Work required:
Please extract the lines of the listing from its first line through the line containing "legend-one-sigma-label: ±1 s.d. is", both included, and copy them exactly. Leave the pictures out of your answer.

(Stored data)
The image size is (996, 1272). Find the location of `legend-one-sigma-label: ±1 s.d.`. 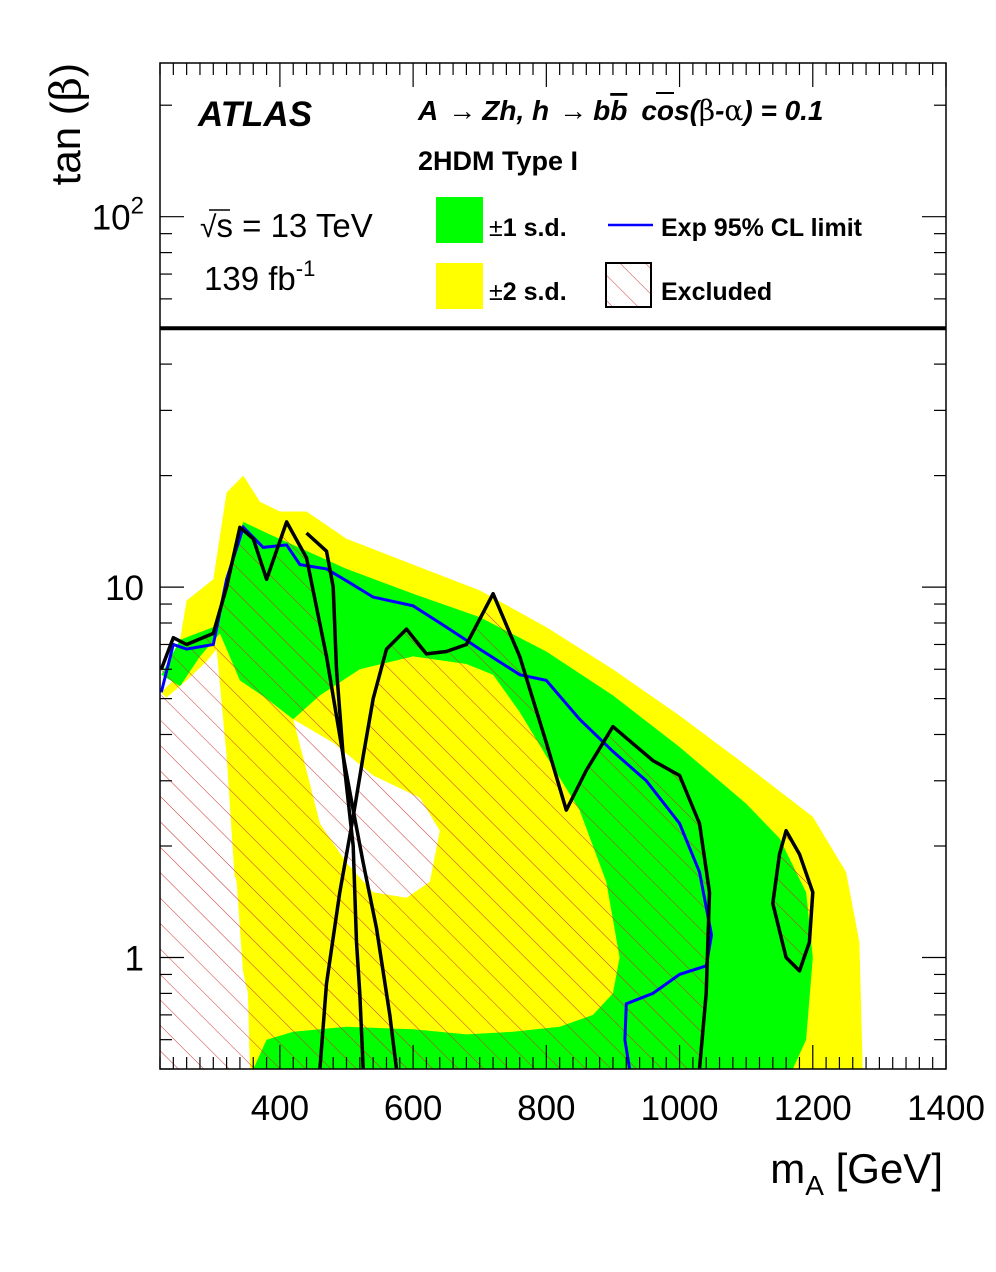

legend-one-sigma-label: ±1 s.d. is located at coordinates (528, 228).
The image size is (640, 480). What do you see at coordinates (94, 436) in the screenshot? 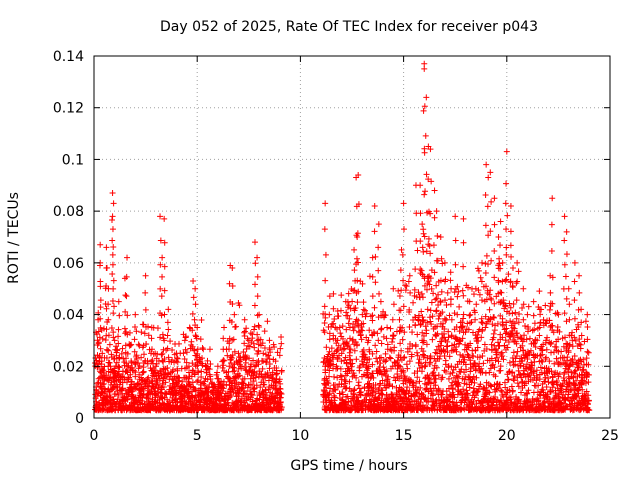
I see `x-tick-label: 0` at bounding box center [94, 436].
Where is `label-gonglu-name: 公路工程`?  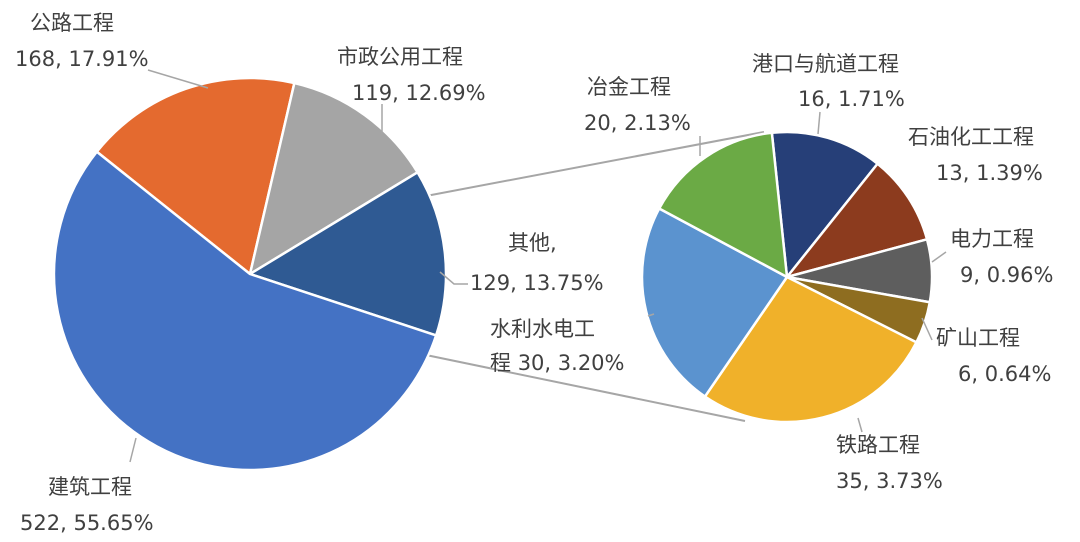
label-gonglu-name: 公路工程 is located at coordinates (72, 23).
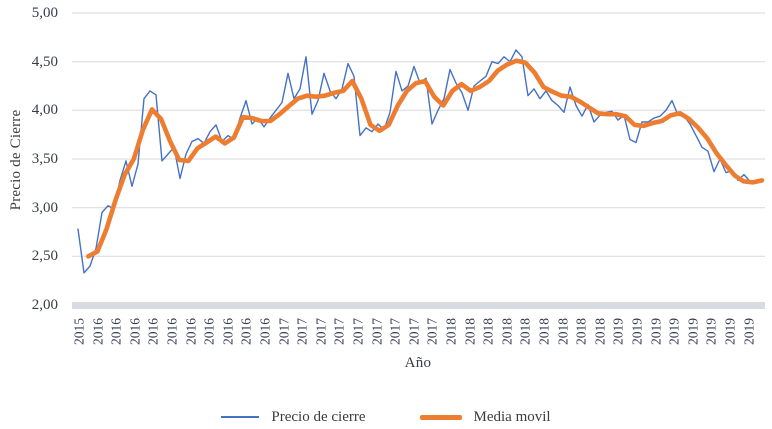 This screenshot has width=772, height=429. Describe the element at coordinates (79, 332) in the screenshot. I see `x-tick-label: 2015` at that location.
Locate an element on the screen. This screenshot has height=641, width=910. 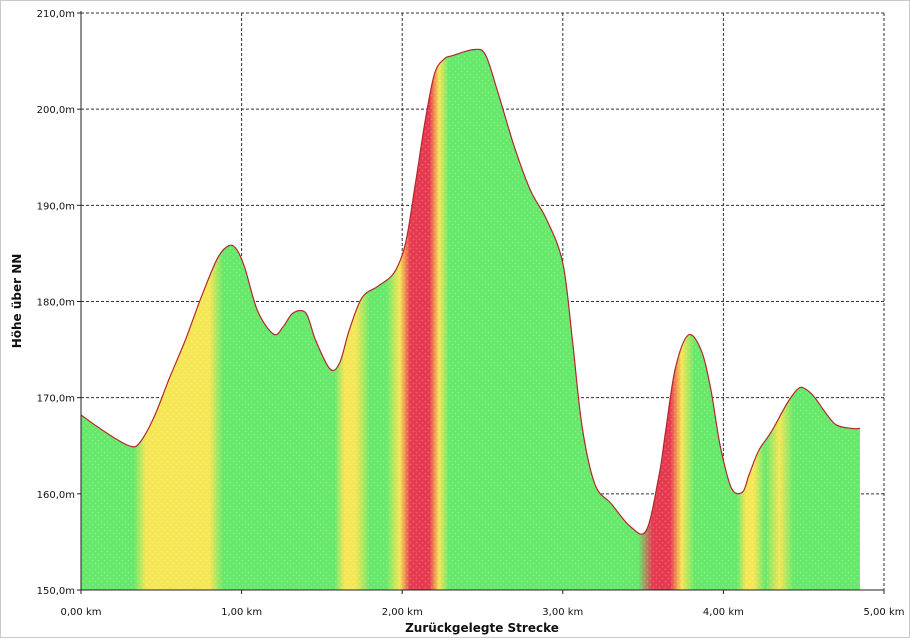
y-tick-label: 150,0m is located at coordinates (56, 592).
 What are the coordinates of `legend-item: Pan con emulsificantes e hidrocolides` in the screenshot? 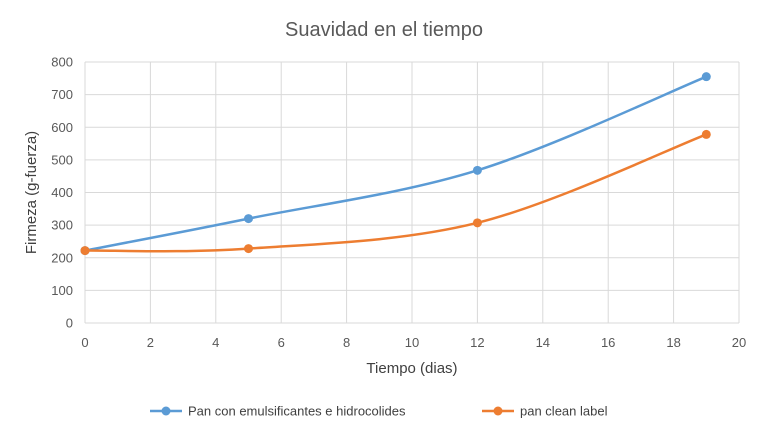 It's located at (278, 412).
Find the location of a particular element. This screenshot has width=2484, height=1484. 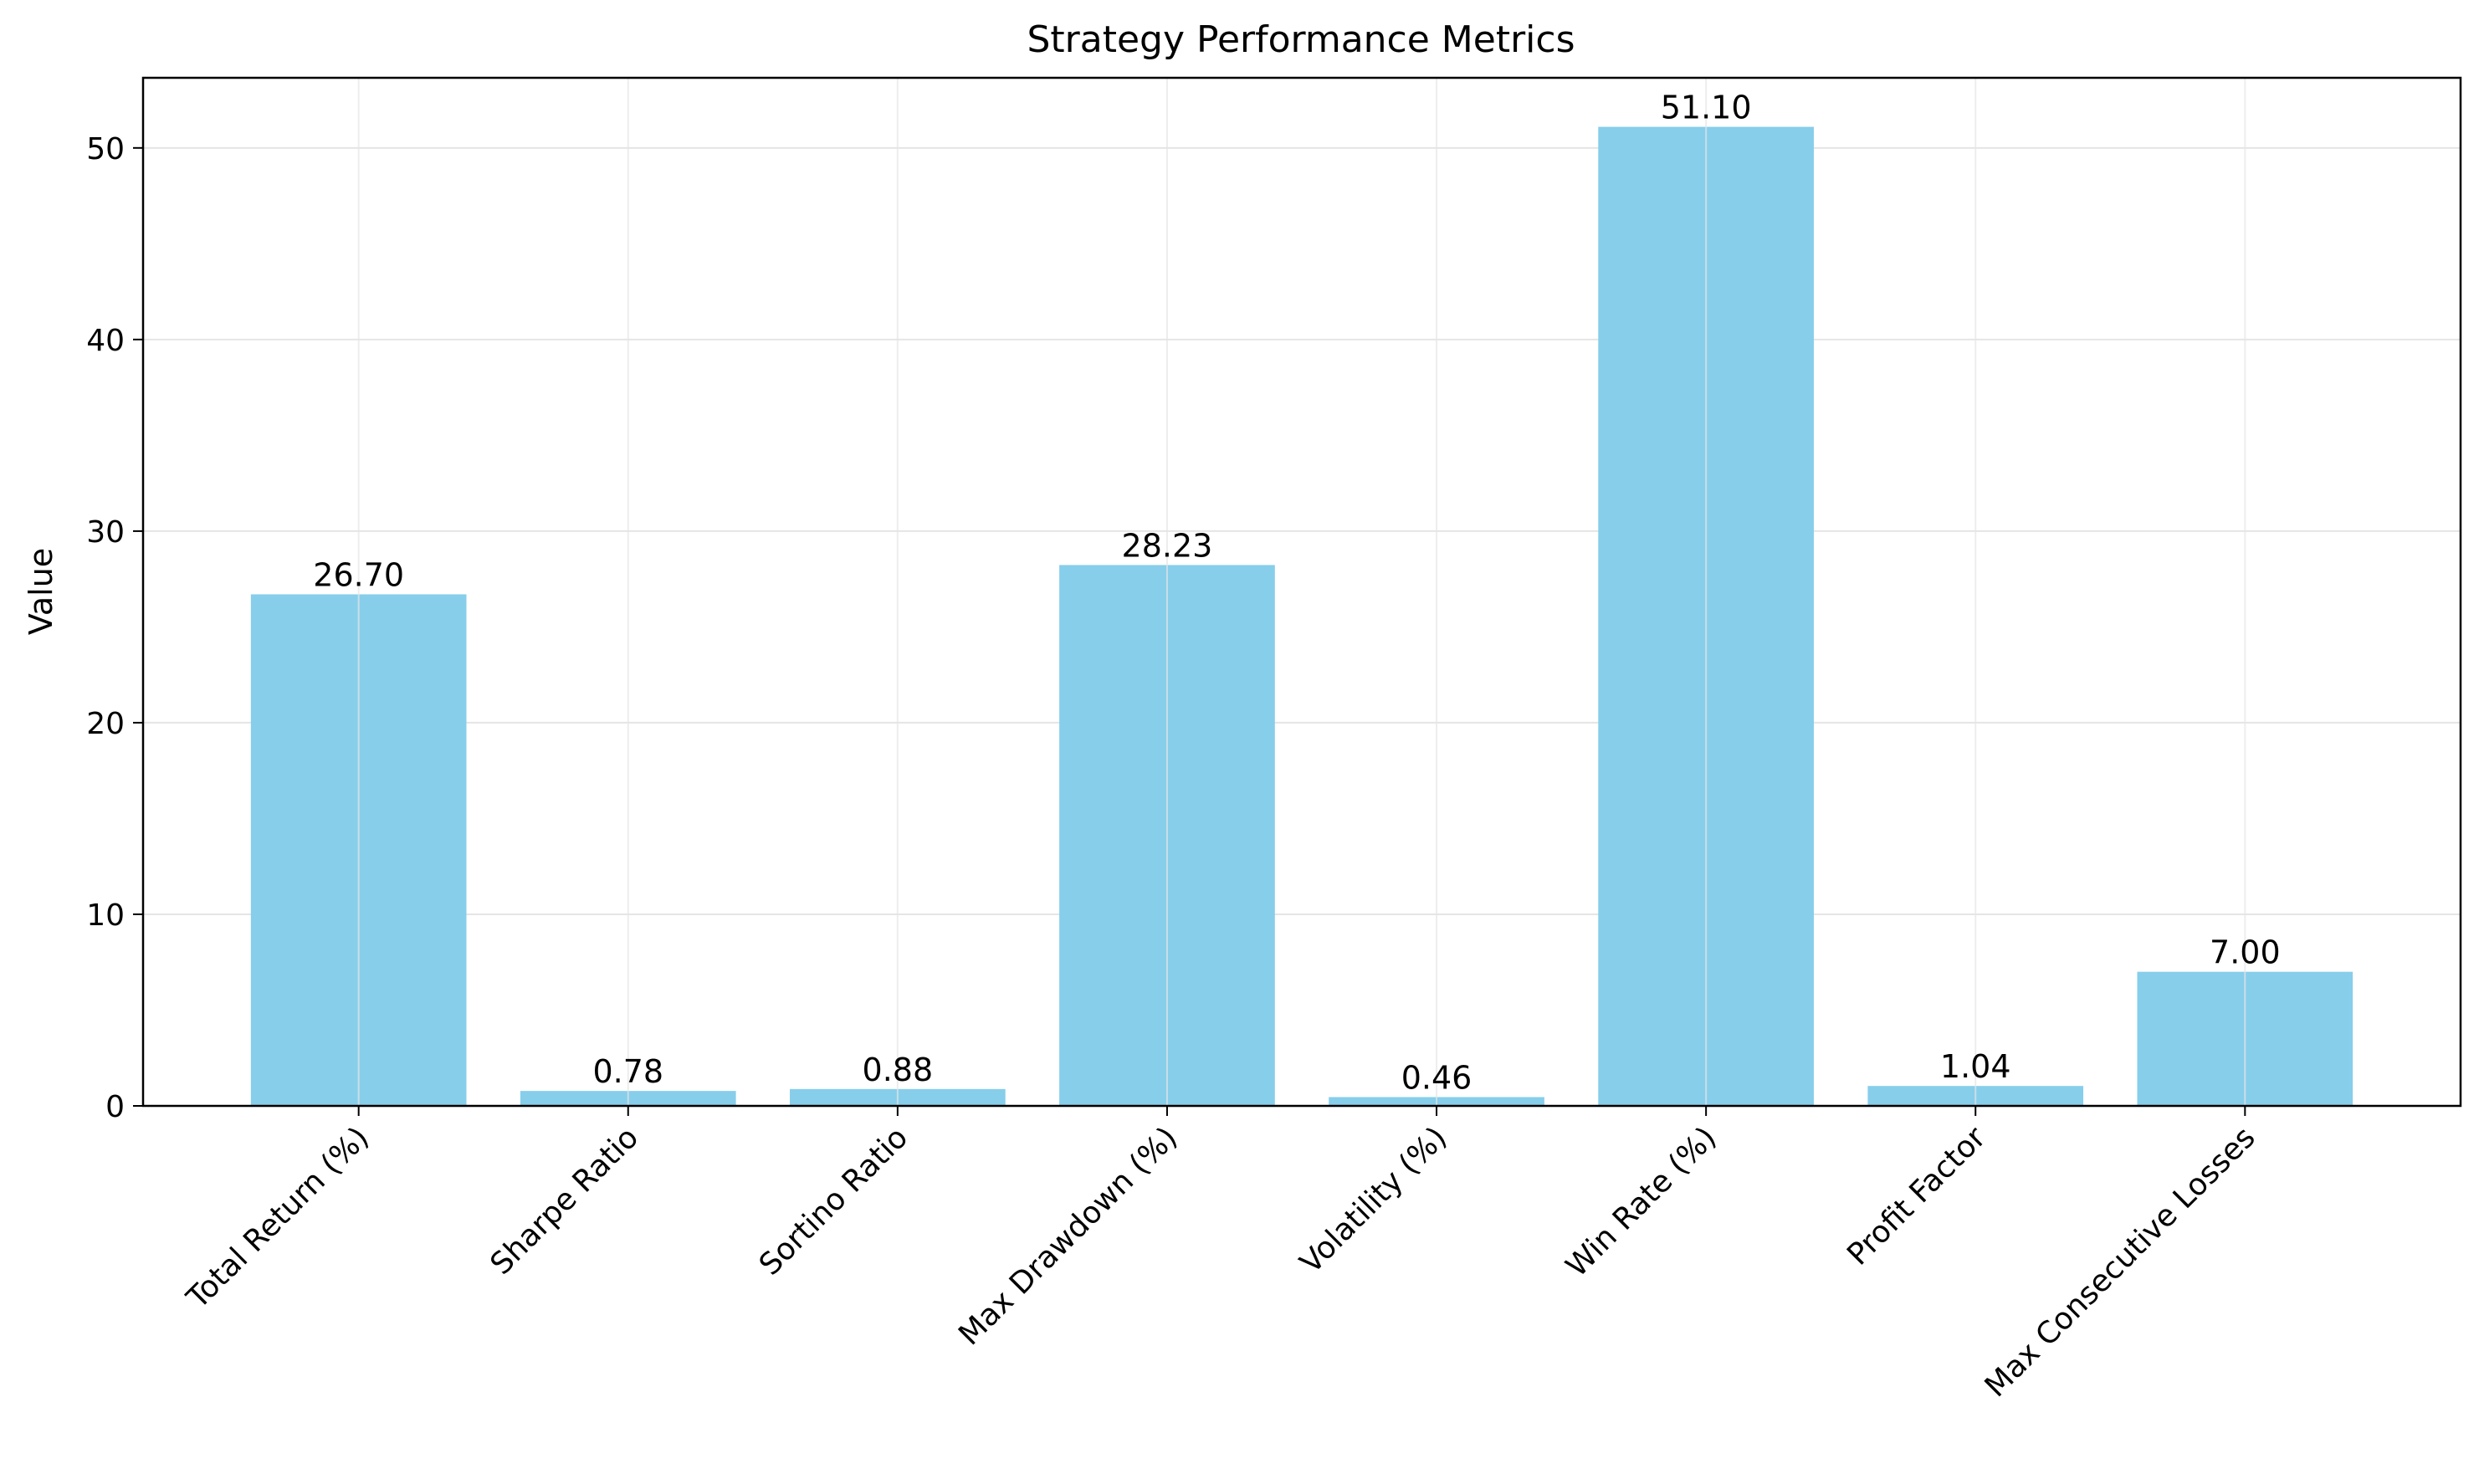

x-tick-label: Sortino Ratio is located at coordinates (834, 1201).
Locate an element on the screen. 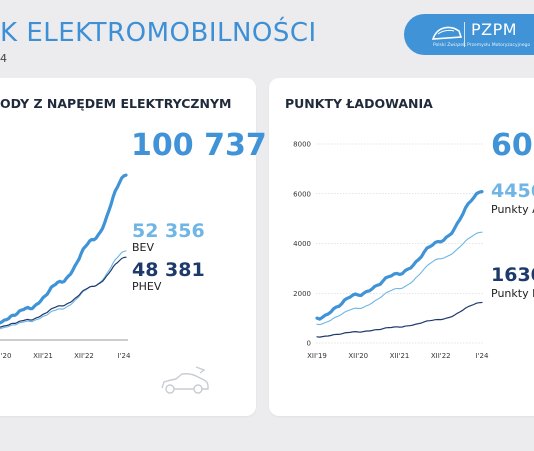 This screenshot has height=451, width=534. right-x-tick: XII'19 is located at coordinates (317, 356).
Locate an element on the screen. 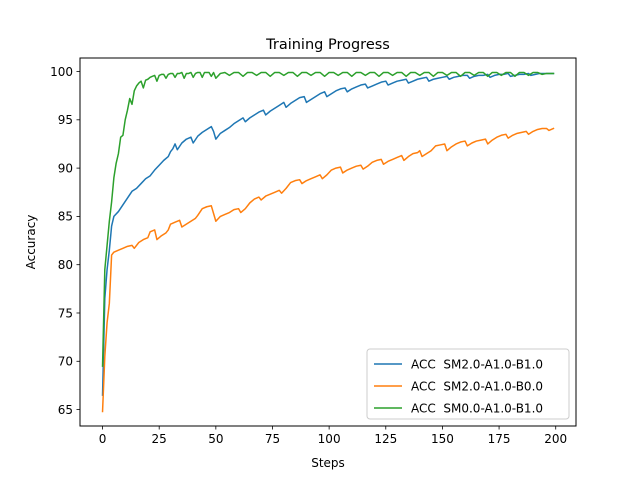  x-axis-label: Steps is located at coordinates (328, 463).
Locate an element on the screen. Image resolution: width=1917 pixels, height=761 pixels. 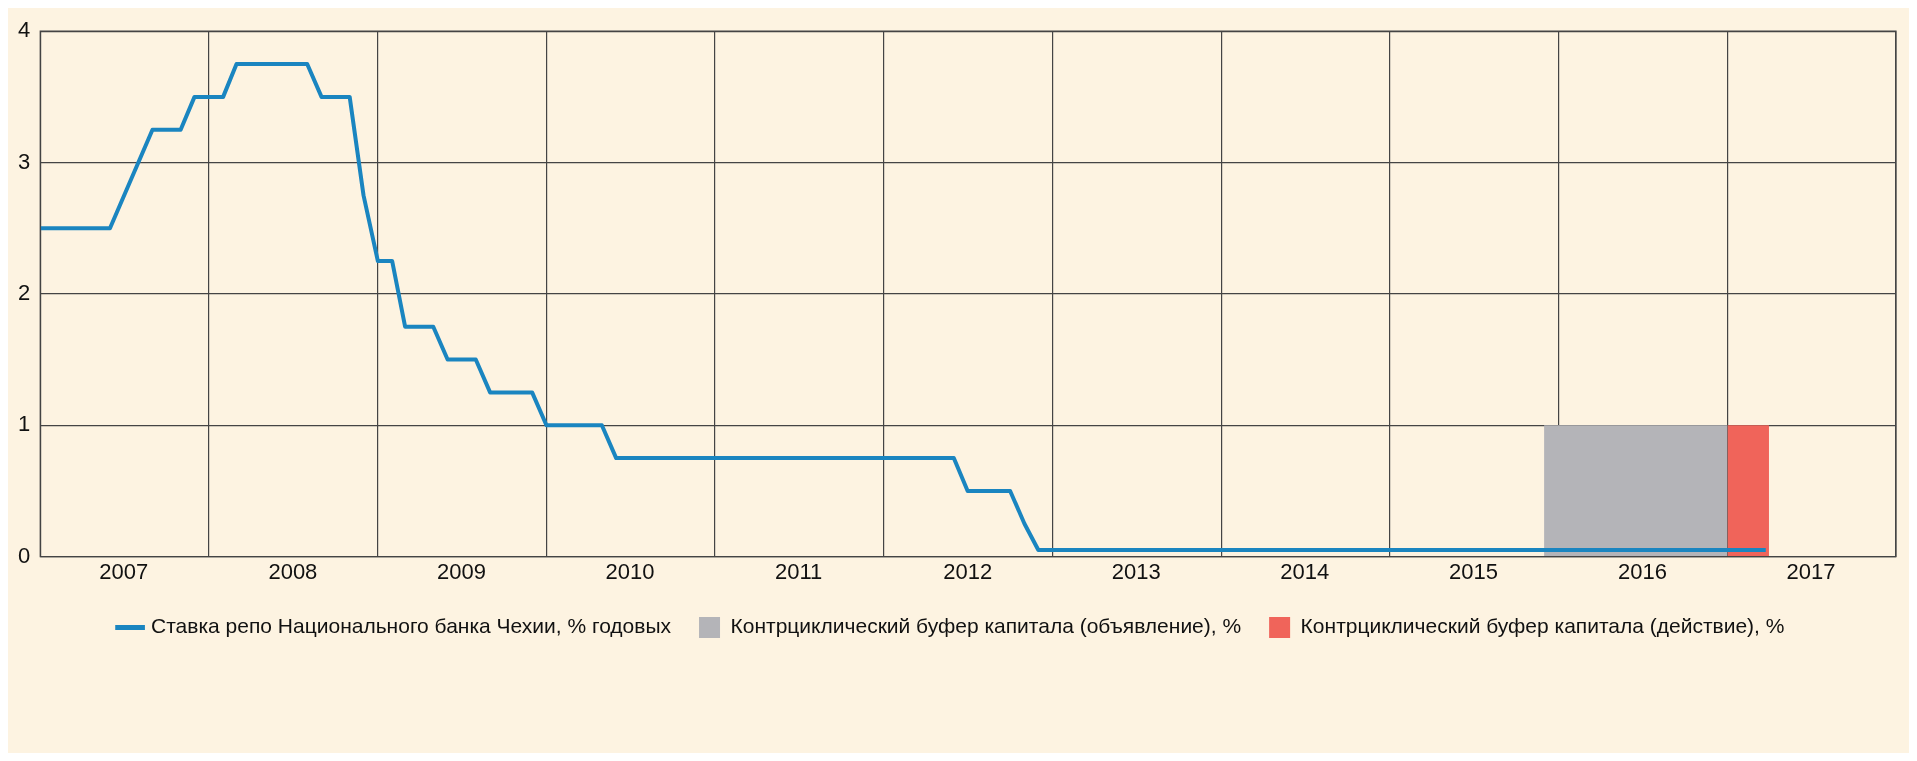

Result for this exercise:
The image size is (996, 1272). Find the location of `legend-one-sigma-label: ±1 s.d.`. 

legend-one-sigma-label: ±1 s.d. is located at coordinates (528, 228).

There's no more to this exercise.